I had a great time at that first one, and the most recent one as well. But as usual, ten paragraphs in, here is where I get to my point: it's one thing to "talk" to people online, and quite another to talk to them in person.
This all became clear to me at Ignite Portland, where I found I recognized several people just from their icons on Twitter. "Hey, I know that person!"
Of course, the first sign that I didn't really know that person was that I wasn't sure what her real name was. I remember telling my wife (who attended Ignite 2 with me, though her only Twitter interfacing is through me), "Well, on Twitter she's verso, but she also goes by Banana Lee Fishbones. ... I can't remember her actual name, though." Other people would introduce themselves to me like this: "I'm Jason. Jason Grigsby. ... You know, grigs."
In fact, it was this disconnect between online social activity and such activity in meatspace that was frustrating. Through online activity, you can learn what city or neighborhood a person lives in, if he's married or has kids, what he does for a living, and what his hobbies are. All before you ever talk to him in real life.
And in fact, knowing all that stuff can actually make it harder to talk to him in real life. I know, I've tried:
Me: Hey, you're Jim, right?
Jim: ... Maybe ...
Me: Yeah, I recognized you from your icon.
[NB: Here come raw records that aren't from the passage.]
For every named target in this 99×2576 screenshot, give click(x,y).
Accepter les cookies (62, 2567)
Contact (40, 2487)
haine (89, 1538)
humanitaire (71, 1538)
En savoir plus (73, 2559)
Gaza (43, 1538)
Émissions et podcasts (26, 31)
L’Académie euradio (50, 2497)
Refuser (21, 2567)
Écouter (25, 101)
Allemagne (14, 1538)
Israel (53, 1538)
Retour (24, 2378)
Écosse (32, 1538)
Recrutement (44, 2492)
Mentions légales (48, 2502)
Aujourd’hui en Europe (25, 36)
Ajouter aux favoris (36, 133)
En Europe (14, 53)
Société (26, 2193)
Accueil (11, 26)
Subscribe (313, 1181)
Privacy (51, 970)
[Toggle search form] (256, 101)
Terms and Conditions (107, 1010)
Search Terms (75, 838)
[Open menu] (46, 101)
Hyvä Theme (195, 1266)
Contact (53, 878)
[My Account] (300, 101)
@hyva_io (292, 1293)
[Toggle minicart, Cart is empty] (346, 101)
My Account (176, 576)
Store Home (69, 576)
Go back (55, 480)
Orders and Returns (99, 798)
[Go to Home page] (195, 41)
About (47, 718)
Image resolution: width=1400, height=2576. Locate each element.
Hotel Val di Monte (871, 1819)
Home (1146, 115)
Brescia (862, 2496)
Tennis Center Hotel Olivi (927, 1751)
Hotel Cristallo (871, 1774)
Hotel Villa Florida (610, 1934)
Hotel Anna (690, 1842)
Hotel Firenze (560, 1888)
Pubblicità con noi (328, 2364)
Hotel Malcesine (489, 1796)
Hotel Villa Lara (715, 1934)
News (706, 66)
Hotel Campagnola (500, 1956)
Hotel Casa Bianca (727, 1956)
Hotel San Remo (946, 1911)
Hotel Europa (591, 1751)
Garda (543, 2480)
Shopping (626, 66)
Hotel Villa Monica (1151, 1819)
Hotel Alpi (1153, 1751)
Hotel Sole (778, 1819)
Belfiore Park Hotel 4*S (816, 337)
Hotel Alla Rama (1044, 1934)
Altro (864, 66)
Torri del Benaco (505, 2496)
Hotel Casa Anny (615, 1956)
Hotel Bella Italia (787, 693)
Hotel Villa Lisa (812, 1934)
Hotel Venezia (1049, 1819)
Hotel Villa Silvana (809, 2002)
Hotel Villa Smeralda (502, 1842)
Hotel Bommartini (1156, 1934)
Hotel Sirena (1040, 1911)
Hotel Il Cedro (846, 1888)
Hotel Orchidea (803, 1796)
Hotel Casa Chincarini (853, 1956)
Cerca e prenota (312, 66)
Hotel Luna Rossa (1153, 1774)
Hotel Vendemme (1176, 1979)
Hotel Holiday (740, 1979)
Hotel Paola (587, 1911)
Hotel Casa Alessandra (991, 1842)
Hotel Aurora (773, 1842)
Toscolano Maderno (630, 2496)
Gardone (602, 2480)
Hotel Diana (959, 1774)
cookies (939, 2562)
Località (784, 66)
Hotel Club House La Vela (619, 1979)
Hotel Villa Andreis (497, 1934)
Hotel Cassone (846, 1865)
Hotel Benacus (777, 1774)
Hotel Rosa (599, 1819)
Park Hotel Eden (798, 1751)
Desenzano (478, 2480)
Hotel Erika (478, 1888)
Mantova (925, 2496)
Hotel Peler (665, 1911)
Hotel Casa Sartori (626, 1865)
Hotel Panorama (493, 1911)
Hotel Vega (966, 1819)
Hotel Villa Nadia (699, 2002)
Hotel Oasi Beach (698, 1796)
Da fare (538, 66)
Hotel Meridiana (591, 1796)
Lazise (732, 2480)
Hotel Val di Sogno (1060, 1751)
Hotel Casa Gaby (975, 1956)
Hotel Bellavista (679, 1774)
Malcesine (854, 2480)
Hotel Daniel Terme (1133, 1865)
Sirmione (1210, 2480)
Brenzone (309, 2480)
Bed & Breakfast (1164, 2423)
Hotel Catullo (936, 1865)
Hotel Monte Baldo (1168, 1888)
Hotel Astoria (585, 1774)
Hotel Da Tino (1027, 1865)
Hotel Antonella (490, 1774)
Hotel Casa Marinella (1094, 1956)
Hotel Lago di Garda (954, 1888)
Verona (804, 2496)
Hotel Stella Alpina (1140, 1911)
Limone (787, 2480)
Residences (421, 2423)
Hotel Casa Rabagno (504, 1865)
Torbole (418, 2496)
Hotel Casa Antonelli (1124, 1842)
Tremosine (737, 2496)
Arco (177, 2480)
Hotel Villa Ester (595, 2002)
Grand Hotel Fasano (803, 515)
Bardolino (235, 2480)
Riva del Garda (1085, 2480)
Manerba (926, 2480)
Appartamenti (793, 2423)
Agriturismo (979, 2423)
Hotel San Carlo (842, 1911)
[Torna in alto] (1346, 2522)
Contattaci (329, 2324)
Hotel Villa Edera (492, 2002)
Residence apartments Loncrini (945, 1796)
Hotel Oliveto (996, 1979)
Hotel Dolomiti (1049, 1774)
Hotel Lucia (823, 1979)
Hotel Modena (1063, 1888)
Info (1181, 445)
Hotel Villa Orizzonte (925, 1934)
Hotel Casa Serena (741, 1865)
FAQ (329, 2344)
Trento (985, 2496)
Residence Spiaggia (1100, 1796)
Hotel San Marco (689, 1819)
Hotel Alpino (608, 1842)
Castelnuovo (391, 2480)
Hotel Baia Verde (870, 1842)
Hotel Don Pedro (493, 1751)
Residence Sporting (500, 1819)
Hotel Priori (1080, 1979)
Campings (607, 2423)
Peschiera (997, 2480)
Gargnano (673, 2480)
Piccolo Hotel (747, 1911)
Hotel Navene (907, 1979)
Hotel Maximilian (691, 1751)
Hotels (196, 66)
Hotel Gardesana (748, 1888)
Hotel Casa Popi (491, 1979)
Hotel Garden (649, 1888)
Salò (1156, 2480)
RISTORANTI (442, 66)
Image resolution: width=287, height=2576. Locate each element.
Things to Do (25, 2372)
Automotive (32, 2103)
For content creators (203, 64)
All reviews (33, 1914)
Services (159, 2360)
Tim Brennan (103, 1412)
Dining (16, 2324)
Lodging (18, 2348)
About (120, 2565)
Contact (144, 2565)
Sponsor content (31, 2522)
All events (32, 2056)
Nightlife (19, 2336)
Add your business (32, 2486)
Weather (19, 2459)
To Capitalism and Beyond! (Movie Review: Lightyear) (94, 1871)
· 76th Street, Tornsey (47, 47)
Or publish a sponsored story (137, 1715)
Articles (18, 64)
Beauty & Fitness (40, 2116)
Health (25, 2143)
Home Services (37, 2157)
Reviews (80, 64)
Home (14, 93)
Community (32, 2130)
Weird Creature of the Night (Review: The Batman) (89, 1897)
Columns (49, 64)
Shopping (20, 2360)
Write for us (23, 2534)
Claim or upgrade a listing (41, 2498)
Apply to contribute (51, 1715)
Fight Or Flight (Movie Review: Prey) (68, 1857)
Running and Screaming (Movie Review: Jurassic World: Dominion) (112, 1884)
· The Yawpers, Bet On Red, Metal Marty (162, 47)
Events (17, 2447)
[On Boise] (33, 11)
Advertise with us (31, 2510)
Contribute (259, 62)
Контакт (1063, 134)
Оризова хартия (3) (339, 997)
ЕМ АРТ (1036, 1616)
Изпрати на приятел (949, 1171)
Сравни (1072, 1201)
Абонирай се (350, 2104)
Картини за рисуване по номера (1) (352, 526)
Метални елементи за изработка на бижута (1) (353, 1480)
You live in Tigard, right?
Jim: Um ... yeah ...
Me: How's your wife? Surgery go okay?
Jim: Get away from me! Stalker!
Okay, maybe not quite like that, but it's still awkward to introduce yourself to someone you've never met, only to have them nod their head to say "yes, I know all that already."
So how best to deal with this issue, which we surely will face more and more in the future? I guess people like me who are mildly shy could stop using online social tools, which only give us a false sense of hope that we know how to deal with strangers.
But I'd like to think that a better solution would be to just stop meeting people in real life. That way, we don't judge people by their looks or their ability to make smalltalk, but merely on their ability to type.